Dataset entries
=-=-=-=-=

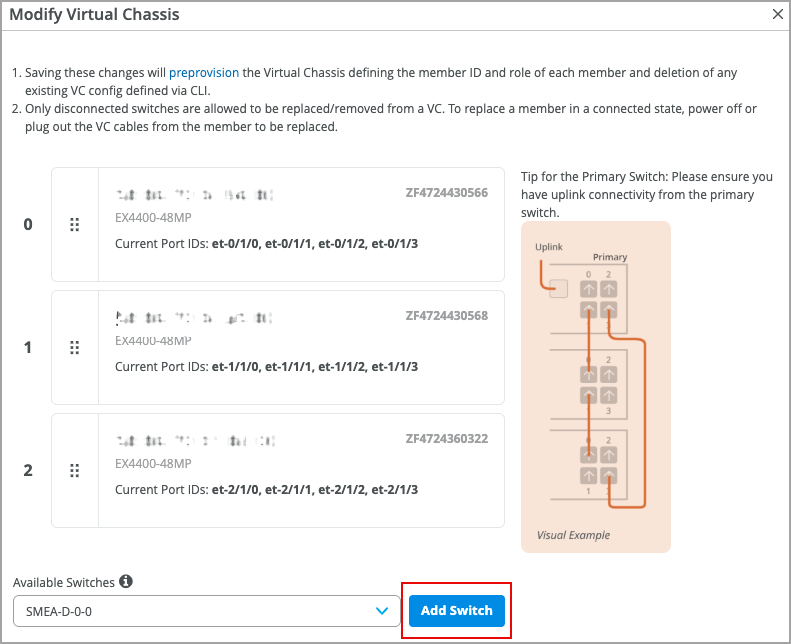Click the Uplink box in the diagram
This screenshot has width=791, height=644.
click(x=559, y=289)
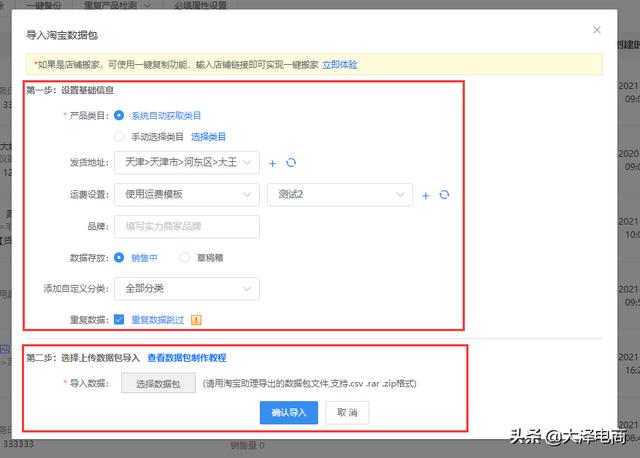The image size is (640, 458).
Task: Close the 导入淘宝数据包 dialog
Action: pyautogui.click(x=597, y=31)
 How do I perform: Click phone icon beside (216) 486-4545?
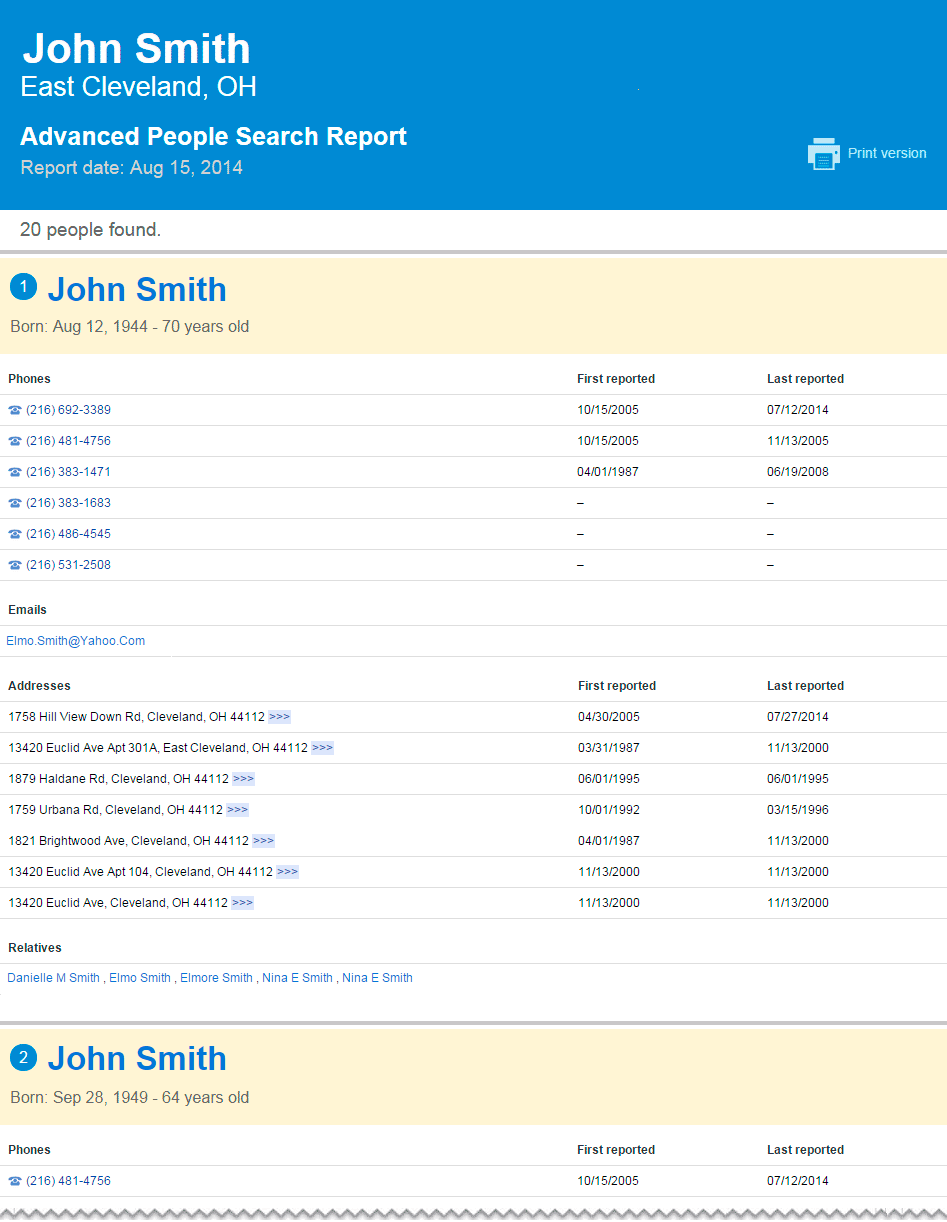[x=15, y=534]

=-=-=-=-=

### Task item
Reproduce exactly and only the lines from the "How do I perform: Click" line to the last line of the records above. Do not carry over any pictures.

### Solution for this problem
 How do I perform: Click phone icon beside (216) 486-4545?
[x=15, y=534]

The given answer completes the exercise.